CNET’s Declan McCullagh summarizes the discussion of who should be managing cybersecurity (a good article).

Part of official Washington’s dissatisfaction with DHS involves disagreements with not just who should handle cybersecurity topics, but what should be done. Security hawks would like the government to have the authority to order around the private sector. Defense hawks would like more focus on offensive “cyberattacks.” Privacy advocates worry about Homeland Security’s expansive mission, and remember how the NSA and FBI fought for many years to restrict domestic use of encryption.

James Lewis of the Center for Strategic and International Studies said:

Our report concluded that the market would never deliver adequate security and the government must establish regulatory thresholds for critical infrastructure. We proposed a new, more flexible approach to developing regulation that was based on close cooperation with industry in developing standards and an avoidance of prescriptive regulations that spell out in precise detail what companies must do.

Amit Yoran of Netwitness Corporation testified:

In Rod Beckstrom’s resignation letter last week, he states, “NSA effectively controls DHS cyber efforts thru detailees, technology insertion and the proposed move of NPPD and the NCSC to a Ft Meade NSA facility. NSA currently dominates most national cyber efforts…The intelligence culture is very different than a network operations or security culture. In addition, the threats to our democratic processes are significant if all top level government network security and monitoring are handled by any one organization.” This could not have been more accurately stated. We must enable civil government to succeed at this mission.

In reference to tools required to better work with private sector partners, she notes:

A deeper understanding of cyber defense and security operations in the private sector is required by those crafting the evolution of these programs or future programs so that adequate incentives can be appropriately incorporated into these programs. Such incentives might include tax consequences, fines, liability levers, public recognition, or even at an operational level, such as the sharing of threat intelligence, technical knowledge or incident response support to name just a few.

+++

Exercise prompt — Write out the stretch of the cybersecurity commentary from "Part of official" through "use of encryption." word for word.

Data extract —
+++

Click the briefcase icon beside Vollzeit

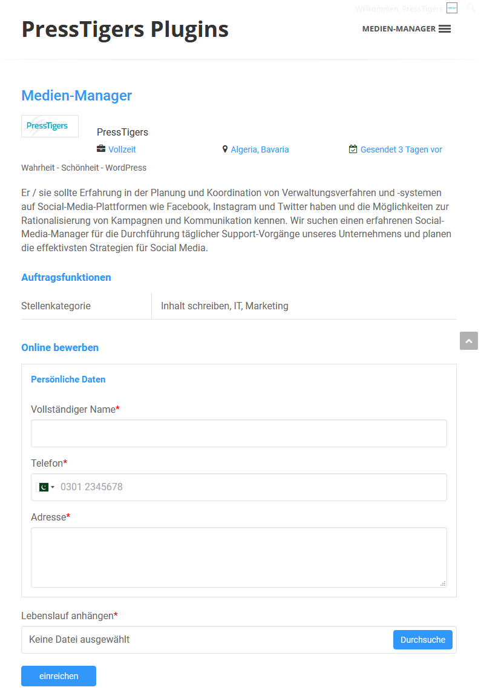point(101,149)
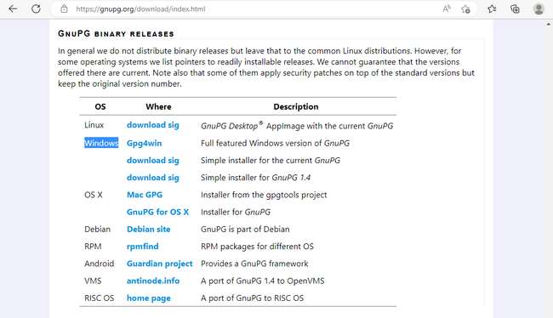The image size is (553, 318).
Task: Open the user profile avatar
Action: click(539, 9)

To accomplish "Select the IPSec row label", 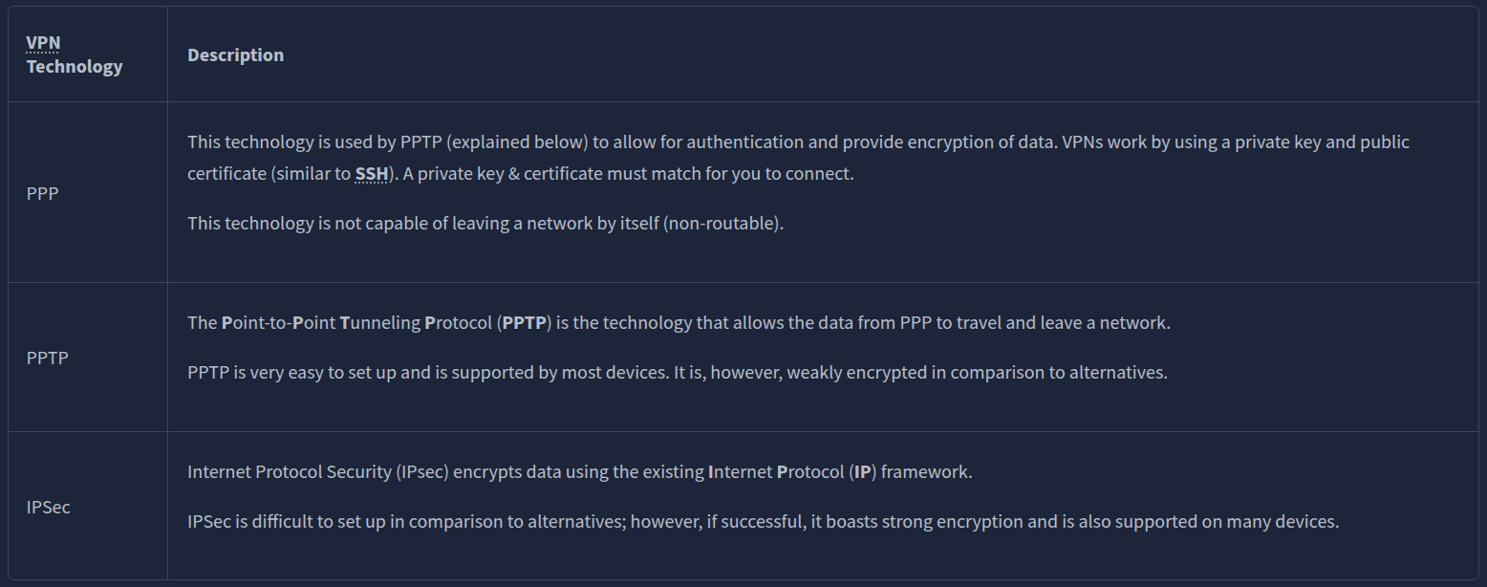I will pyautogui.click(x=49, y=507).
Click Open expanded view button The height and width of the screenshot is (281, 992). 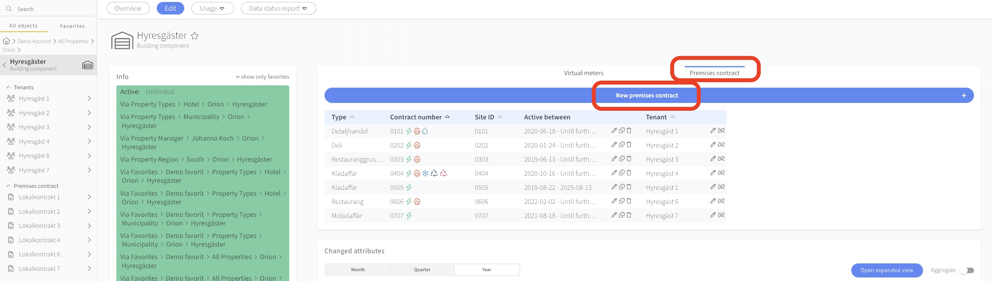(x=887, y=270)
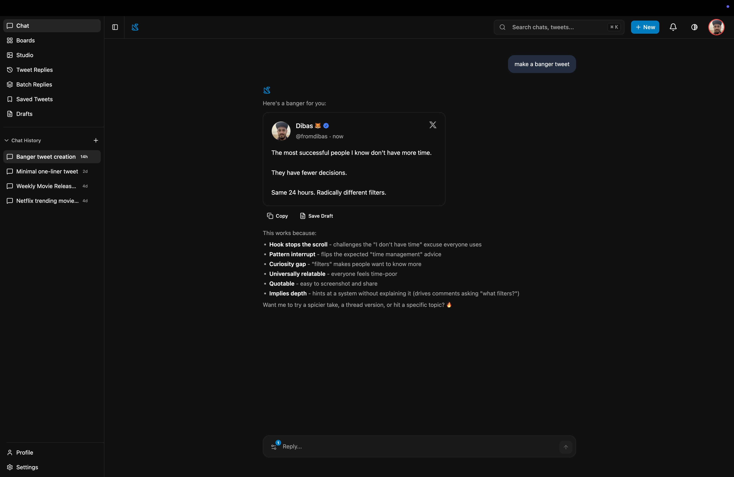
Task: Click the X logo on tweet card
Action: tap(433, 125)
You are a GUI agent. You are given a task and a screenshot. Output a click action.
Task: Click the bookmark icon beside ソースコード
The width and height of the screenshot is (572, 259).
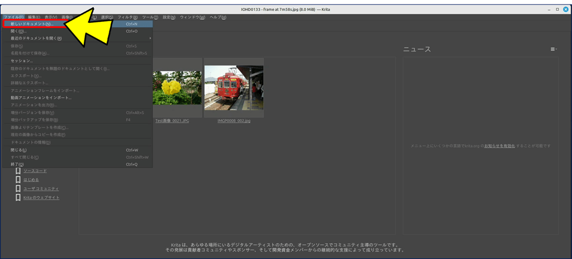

+++

Response to the task —
Part of official Washington’s dissatisfaction with DHS involves disagreements with not just who should handle cybersecurity topics, but what should be done. Security hawks would like the government to have the authority to order around the private sector. Defense hawks would like more focus on offensive “cyberattacks.” Privacy advocates worry about Homeland Security’s expansive mission, and remember how the NSA and FBI fought for many years to restrict domestic use of encryption.